Canvas Skills: Capturing What Your Best Engineer Knows
The most novel part of this release is Canvas Skills. The concept: encode your senior engineers’ debugging knowledge and service-specific best practices into reusable playbooks that run autonomously. Instead of paging your best infrastructure engineer at 2am for a Kafka consumer lag issue, a Kafka debugging playbook runs, surfaces the likely cause, and proposes a fix. The engineer reviews rather than investigates from scratch.
Honeycomb also offers pre-built skills for Claude Code and Cursor users via the honeycombio/agent-skill GitHub repository: a honeycomb-investigator for autonomous multi-step production debugging and an instrumentation-advisor for analyzing codebases and identifying OpenTelemetry instrumentation gaps. The latter is useful if you are migrating legacy telemetry to OTel and want an agent to tell you what you are missing.
Why Most LLM Observability Tools Still Fall Short
There are over 60 tools that claim to solve AI observability. Most were built for single-turn LLM call logging — a fundamentally different problem from agent-native observability. Single-turn logging tells you that a model call took 2.3 seconds and returned 400 tokens. It does not tell you why the agent called the same broken database tool three times in a row and then decided to hallucinate a response instead.
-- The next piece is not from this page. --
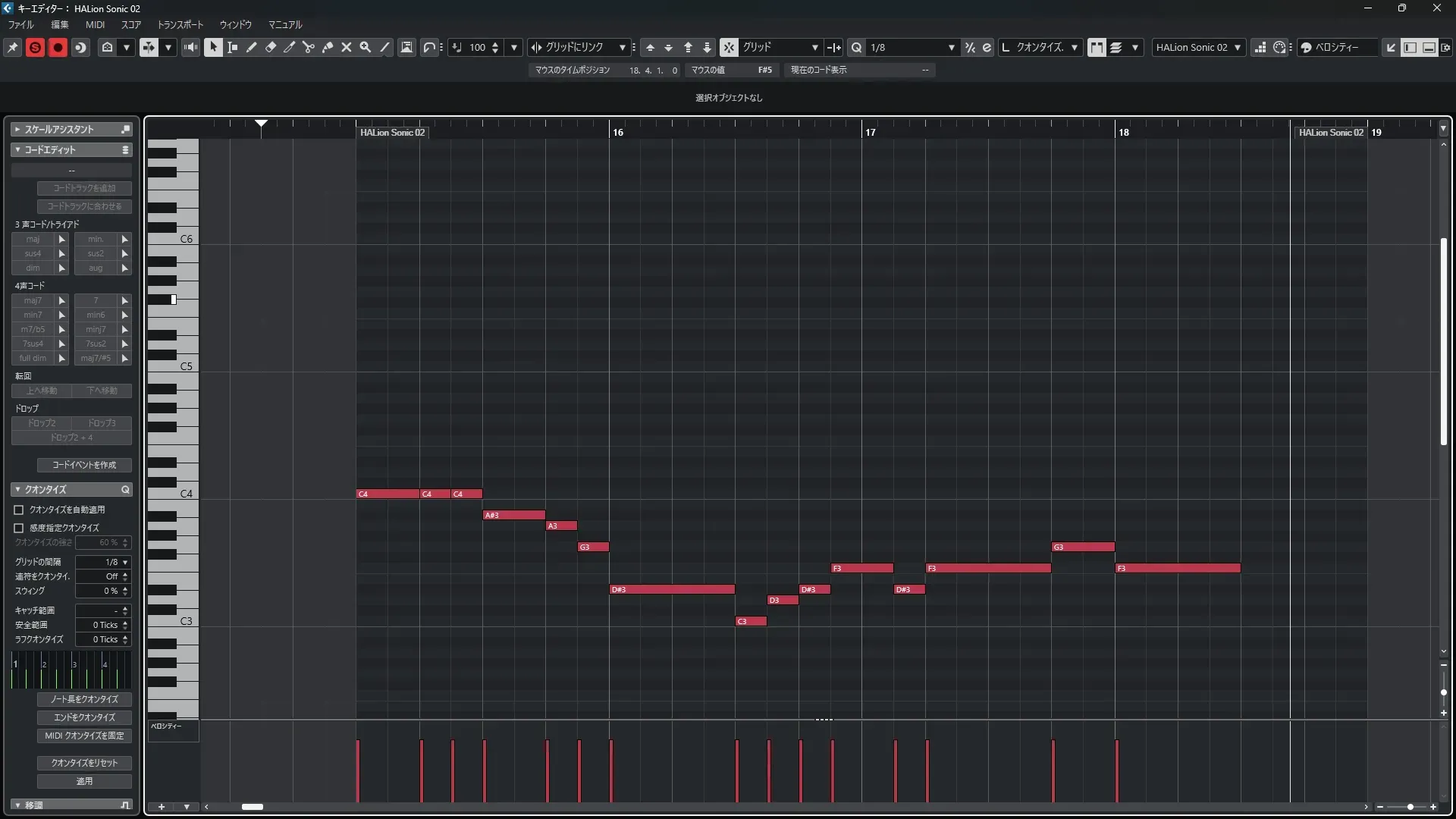Open the トランスポート menu
Screen dimensions: 1456x819
pos(180,24)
Agent-native observability requires capturing causal dependencies between steps. LangSmith does this well inside the LangChain ecosystem, but switching orchestration frameworks means re-instrumenting your entire observability layer from scratch. Datadog has no native understanding of prompt chains or multi-step reasoning loops. Arize Phoenix has strong evaluation rigor and is worth considering if hallucination detection at scale is your priority. Honeycomb’s architectural advantage is its high-cardinality data store, purpose-built for unpredictable, high-dimensionality telemetry — exactly what AI agents generate.
What to Do Now
If you are shipping AI agents to production, two steps are worth taking immediately. First, instrument with OTel GenAI semantic conventions if you have not already — the standard is converging and retrofitting later is painful. Second, request access to Agent Timeline’s Early Access program through Honeycomb’s announcement. Canvas and Canvas Skills are already available to all Honeycomb customers as of this week.
The broader point: debugging AI agents requires a different mental model than debugging traditional applications. It is closer to distributed systems debugging — reconstructing decision paths across distributed spans — than finding an exception in a stack trace. The tooling is finally catching up to that reality.